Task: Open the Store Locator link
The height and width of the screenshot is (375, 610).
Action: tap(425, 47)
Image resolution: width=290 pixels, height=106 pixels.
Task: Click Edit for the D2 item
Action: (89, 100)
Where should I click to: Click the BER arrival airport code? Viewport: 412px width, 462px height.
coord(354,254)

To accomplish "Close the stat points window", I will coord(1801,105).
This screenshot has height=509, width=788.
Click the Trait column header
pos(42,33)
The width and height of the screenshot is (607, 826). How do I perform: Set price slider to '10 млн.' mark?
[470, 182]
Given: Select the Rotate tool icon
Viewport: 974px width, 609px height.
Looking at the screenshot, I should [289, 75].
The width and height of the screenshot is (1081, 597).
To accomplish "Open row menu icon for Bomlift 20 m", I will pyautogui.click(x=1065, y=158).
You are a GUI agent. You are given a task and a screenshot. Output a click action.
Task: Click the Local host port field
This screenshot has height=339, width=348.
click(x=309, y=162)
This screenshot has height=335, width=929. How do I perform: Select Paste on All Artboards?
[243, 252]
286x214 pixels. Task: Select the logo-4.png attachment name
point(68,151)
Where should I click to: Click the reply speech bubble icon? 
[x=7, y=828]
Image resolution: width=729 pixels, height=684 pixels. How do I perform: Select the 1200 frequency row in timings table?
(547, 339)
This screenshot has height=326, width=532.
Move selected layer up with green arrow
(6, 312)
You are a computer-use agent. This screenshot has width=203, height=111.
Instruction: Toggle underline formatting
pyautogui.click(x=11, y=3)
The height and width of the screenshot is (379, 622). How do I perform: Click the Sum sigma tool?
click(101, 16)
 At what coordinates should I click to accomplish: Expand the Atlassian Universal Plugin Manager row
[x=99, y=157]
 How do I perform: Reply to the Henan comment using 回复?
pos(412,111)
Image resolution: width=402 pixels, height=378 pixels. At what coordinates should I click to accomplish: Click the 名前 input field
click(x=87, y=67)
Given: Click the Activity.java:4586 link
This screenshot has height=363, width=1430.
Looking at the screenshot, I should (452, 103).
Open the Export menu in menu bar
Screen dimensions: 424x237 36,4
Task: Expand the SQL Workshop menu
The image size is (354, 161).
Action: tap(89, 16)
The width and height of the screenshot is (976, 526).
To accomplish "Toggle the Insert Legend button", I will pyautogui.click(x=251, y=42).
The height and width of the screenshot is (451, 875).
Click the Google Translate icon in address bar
^^^^^^^^^^^^^^^^
> _Problem_:
If the string "agent" is in a line of the entries, pick that line out.

> _Expected output_:
You are a GUI agent. You are given a task and a screenshot. Output a click action.
You are a computer-use agent. This screenshot has width=203, height=111.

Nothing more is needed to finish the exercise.